Knocked out of the playoffs Sunday at Charlotte, Bowyer finished second in the standings in 2012 – one of six times he has finished the year in the top 10 in the final standings – and has 10 career Cup wins.
“I love being a part of this sport,” Bowyer said. “That was so important for me. I didn’t want to just retire. If this opportunity with FOX didn’t come to the table, I was going to be in a car somewhere, somehow.
“I wasn’t going to just quit and run off into the sunset because I like this sport and I wanted to find my way and a future within it, and luckily this happened.”
If not for the pandemic, it might not have happened.

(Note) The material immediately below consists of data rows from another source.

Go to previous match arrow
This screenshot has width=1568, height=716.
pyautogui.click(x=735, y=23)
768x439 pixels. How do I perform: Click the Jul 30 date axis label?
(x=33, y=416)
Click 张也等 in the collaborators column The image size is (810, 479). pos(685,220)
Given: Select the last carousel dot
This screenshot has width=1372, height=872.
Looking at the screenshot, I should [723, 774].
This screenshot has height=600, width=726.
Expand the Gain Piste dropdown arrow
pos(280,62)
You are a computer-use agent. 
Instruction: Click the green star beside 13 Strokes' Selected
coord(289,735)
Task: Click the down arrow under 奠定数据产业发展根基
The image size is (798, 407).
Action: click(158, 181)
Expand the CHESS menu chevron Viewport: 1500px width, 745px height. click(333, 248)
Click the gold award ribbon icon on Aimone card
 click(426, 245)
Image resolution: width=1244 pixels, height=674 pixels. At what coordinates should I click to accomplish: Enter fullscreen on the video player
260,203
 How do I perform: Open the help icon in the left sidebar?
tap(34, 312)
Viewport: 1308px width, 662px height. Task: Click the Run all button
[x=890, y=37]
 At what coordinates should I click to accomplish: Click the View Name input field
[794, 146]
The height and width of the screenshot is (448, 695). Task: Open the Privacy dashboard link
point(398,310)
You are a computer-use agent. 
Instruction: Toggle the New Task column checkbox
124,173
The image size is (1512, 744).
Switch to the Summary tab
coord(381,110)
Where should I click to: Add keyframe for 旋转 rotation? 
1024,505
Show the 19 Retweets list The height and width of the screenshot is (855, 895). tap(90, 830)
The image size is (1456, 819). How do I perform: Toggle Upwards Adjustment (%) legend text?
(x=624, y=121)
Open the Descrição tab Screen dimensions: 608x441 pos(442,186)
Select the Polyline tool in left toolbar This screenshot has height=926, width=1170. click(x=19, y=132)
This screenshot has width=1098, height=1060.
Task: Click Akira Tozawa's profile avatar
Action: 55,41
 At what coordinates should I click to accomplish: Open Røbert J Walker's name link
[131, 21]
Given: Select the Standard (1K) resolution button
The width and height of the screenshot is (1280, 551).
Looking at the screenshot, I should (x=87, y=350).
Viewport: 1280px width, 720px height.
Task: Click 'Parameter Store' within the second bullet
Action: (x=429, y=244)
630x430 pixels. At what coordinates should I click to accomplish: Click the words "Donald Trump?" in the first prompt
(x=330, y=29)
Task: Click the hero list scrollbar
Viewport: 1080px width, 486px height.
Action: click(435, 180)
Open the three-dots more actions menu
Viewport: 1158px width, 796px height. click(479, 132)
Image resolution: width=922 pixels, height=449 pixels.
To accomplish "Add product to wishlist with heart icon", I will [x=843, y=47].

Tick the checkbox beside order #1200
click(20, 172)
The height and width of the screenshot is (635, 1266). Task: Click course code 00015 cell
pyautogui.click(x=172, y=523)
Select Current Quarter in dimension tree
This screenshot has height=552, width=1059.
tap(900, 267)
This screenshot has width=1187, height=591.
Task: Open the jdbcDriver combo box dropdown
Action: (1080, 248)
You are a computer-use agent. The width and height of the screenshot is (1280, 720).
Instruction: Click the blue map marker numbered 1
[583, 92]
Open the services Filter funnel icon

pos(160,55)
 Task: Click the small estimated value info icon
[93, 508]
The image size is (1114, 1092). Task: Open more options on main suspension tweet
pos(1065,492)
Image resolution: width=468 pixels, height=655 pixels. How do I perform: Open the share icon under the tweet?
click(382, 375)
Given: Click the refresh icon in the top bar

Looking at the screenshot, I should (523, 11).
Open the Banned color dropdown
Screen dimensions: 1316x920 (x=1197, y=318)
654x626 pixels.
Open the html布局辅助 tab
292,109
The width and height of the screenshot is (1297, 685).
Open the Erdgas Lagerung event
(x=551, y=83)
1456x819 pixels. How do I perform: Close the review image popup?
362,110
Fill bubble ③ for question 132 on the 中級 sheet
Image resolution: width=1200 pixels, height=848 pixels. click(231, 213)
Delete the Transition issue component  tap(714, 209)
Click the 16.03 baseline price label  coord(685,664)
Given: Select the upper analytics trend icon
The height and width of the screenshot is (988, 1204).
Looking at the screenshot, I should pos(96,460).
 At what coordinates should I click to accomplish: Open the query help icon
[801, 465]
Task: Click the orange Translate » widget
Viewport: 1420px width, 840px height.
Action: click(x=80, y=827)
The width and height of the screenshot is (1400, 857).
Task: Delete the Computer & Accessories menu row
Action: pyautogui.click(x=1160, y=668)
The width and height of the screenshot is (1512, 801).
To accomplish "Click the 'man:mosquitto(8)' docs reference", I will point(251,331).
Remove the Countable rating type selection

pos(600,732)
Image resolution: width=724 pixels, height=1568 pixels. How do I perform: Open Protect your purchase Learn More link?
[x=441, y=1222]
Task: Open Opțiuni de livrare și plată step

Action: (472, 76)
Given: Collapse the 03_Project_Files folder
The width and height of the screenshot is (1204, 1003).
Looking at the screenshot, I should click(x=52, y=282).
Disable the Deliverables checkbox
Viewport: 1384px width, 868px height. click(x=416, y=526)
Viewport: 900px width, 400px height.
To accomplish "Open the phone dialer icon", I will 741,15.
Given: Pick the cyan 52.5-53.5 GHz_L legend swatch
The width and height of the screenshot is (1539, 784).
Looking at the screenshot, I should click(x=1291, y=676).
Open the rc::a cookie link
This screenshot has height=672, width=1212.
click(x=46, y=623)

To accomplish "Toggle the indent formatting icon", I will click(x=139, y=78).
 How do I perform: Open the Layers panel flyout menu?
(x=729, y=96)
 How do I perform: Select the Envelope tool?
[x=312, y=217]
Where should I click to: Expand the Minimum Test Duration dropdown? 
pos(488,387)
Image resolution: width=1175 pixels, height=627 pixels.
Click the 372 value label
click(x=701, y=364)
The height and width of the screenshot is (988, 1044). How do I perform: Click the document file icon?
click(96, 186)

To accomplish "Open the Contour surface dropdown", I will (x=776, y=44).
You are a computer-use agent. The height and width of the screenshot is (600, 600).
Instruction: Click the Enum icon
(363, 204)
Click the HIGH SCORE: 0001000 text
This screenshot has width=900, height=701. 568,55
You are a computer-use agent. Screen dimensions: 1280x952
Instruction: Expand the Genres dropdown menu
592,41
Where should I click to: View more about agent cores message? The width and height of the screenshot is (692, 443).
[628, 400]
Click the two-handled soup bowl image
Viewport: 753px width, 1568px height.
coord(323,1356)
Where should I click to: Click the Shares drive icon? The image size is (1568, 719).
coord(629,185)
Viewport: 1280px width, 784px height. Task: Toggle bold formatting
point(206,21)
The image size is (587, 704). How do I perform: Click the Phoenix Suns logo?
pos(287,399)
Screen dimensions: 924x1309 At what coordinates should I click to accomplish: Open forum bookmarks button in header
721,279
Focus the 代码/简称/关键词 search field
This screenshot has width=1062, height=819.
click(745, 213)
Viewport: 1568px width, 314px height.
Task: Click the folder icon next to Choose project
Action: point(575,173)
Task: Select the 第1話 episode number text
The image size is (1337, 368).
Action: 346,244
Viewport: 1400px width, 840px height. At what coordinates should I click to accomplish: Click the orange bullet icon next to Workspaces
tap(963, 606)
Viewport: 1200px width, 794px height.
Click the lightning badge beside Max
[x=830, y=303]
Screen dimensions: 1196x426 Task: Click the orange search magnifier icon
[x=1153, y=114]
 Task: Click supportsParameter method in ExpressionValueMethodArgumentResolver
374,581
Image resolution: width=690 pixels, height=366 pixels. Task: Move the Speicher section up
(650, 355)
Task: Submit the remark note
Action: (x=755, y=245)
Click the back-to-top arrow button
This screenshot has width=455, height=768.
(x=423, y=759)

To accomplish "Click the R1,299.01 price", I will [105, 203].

Bowyer said he realized how much he enjoyed being part of the broadcast team when he was part of the iRacing telecasts. He also has worked several races this year as part of the Xfinity Series telecast.
“This pandemic led to that opportunity to get in the studio with Jeff and Mike and have a ton of fun doing those iRacing races ... That was a ton of fun for me and it opened my eyes up in a big way and it was just something that nobody expected that opened the door for this opportunity we took,” Bowyer said.
“[You get] more time with your family, still being a big part of this sport.”
It is fun for some to see Bowyer and Gordon together after the infamous fight between their crews after Gordon wrecked Bowyer at Phoenix in 2012.
Bowyer said their anger with each other didn’t linger all that long. Less than two months later, they infamously both ended up on the same yacht for New Year’s Eve in a party hosted by Sean “P. Diddy” Combs in St. Bart’s.
"People really think there’s more there than there ever was,” Bowyer said. "We had a couple run-ins in a year where it sucked, but I can tell you that we were always having fun off the race track at the year-end events at the playoff banquets and things like that."
Bowyer wouldn’t rule out getting back in a car in a substitute role if asked, but he seemed content with a life of not racing every weekend.
“You can’t just shut off being a race-car driver,” Bowyer said. “Are there tracks that I wish I never see again? Yes, but I’m probably going to see them anyway.
“I’m going to be there calling the races, but certainly there are some tracks that I’m really, really going to miss ... If an opportunity comes down the line and somebody was to be out or something like that, I would love to fill in if I could do a good job, and I know I could at some of those tracks, so who knows?”
And Bowyer also seemed content with his career, one that started in 2003 with a call from Richard Childress to the auto shop Bowyer was working in while also doing some ARCA racing.
“I had wonderful opportunities and raced for a lot of good organizations,” said Bowyer, who primarily drove for Childress, Michael Waltrip and Stewart-Haas. “I won races for all three manufacturers.
“That’s something that was super cool. I’ve done a lot. I’m proud of what I’ve done, and I’m satisfied, for sure. There’s no question about it.”